Interlayer exchange coupling in GaN-based diluted magnetic semiconductor multilayers studied by first-principles calculations

Abstract

Interlayer exchange coupling (IEC) in a series model diluted magnetic semiconductor (DMS) multilayer consisting of two magnetic (Ga, M)N (M = Mn or Cu) layers separated by non-doped or Mg-doped GaN non-magnetic spacers has been studied by first-principles calculations. The effects of the spacer thickness and of the hole doping to the IEC were studied systematically.
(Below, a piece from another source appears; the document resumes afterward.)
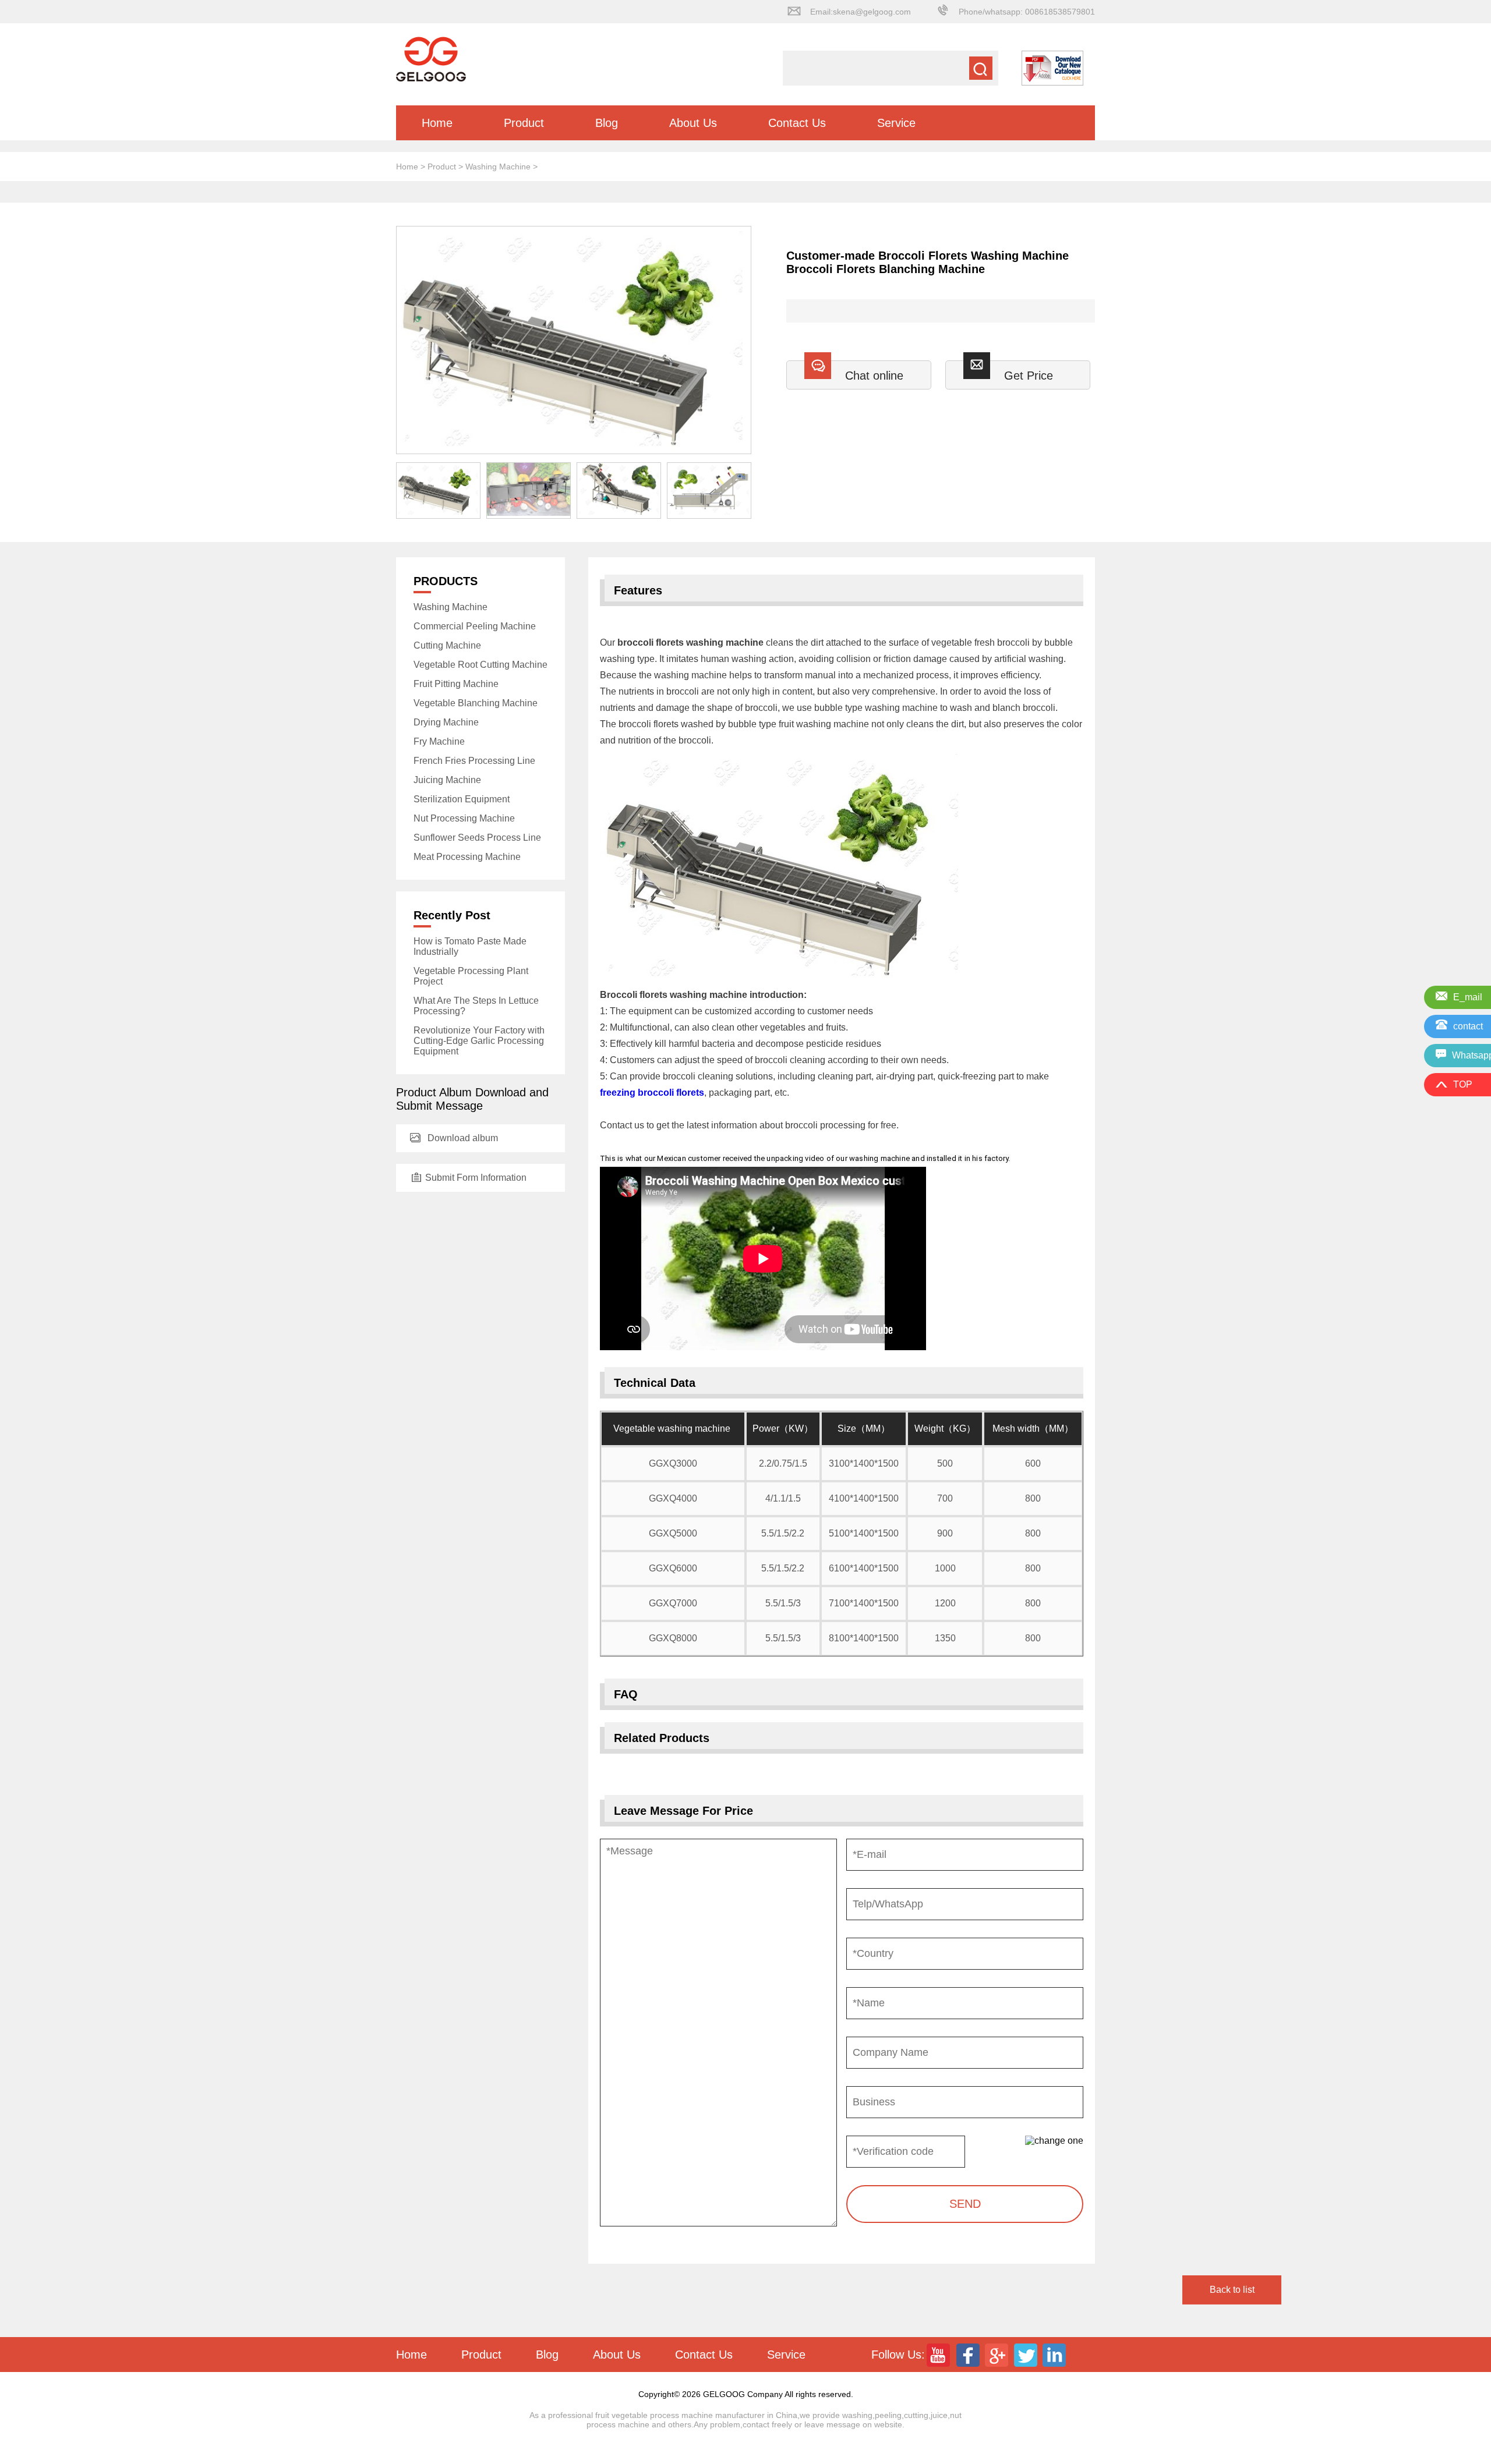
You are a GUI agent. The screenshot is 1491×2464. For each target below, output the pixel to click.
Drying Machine (446, 722)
It is observed that (1) without Mg doping, the IEC between two magnetic (Ga, M)N (M = Mn or Cu) layers is always ferromagnetic, which is clarified as an intrinsic character of the Ruderman–Kittle–Kasuya–Yoshida interaction in a two dimensional gaped system; (2) with Mg doping into the GaN spacer, the IEC is tunable from ferromagnetic to antiferromagnetic by varying the spacer’s thickness and the dopant’s site. It is found that the significant hybridization between the Cu and Mg dopants contributes considerable density of states around the Fermi energy level and thus enhances the magnetic interaction between the Cu-doped magnetic layers, indicating that Cu is a better dopant for device application of the GaN-based DMS multilayers.